Outros dias foram passando, sem notícias de Vernet, Isabelle ou Simon. Algumas vezes eu via viaturas policiais passando pela rua em frente à minha casa, o que era incomum já que aquele era um bairro pacato, obviamente estavam apenas se certificando que eu não havia dado um jeito de fugir.

Michelle me ajudou com a arrumação da casa, apesar de não saber nem ao menos segurar em uma vassoura de forma correta. Preciso admitir que foi divertido. A loira também reclamava das minhas roupas e tinha um ataque quando via coisas da moda do século passado no meu guarda-roupa... E assim os dias foram passando. Sem segredos ou mentiras, mas meus pressentimentos, mesmo que ignorados, continuavam me perseguindo, alguma coisa iria dar errado, eu só não sabia quando.

-Michelle? –Falei baixo tentando despertar a loira que cochilava.

-Oi?

-Você gosta de sonhos?

-São melhores que pesadelos. – Disse sonolenta.

-Não quis dizer esse tipo de sonho, sua mula. Sonho de comer sabe?

-Comer um sonho? Andou usando o que? –Levantou-se aos poucos, joguei uma almofada em sua direção. – Ok, eu entendi, mas por que a pergunta?

-Conheço um lugar com os sonhos mais incríveis do mundo! –Tentei demonstrar entusiasmo.

-Hogwarts ou a fantástica fábrica de chocolate? –Riu e levantou-se rapidamente. –Aleluia, não agüentava mais ficar presa nessa casa, vou acabar ficando com a mesma cara de doente que você tem.
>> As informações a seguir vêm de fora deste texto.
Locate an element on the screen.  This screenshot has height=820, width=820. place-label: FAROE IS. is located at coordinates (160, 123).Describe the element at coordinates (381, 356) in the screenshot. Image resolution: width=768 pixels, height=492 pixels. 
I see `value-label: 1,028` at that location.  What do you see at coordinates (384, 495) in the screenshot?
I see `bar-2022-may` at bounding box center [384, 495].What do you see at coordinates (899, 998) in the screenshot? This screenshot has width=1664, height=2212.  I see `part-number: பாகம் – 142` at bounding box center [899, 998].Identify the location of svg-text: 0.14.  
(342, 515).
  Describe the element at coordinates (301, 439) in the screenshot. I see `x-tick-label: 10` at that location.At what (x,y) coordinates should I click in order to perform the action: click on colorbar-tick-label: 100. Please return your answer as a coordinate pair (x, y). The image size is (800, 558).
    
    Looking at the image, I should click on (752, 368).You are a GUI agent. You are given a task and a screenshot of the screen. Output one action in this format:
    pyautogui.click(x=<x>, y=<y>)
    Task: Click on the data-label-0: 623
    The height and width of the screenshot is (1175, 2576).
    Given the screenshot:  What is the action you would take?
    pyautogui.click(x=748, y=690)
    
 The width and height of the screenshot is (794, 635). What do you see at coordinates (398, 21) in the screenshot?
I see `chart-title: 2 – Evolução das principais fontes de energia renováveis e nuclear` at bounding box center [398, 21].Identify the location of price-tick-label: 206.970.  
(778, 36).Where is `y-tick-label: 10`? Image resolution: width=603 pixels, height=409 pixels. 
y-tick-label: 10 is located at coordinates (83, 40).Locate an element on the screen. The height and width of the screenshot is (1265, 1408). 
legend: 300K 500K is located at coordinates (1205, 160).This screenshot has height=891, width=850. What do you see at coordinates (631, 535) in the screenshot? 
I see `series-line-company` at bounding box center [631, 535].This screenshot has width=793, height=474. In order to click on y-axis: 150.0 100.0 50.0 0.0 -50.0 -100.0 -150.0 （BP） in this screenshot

Deixei Michelle realizar seu desejo de me emprestar uma roupa e acabei saindo com uma camiseta branca simples, uma saia cintura alta e, depois de muito esforço para convencê-la a não me obrigar usar saltos enormes, uma sapatilha.

A mula loira ao meu lado agora já estava com uma maquiagem bem feita, um vestido simples e os cabelos soltos. Olhando para ela daquele jeito fez com que eu me lembrasse de Valary. Conseguia ver muita diferença entre as duas, na verdade achava a outra gêmea, Val, um pouco mais bonita.

-Pronta? –Perguntei.

-Espera aí, não to achando nada pra combinar com o meu vestido.

–Nós vamos apenas a uma confeitaria, Michelle. - Peguei as chaves na mesinha da sala e abri a porta. –Te espero lá fora.

A rua deveria estar vazia como sempre. Deveria.

-Jace. –Eliminei qualquer expressão de meu rosto.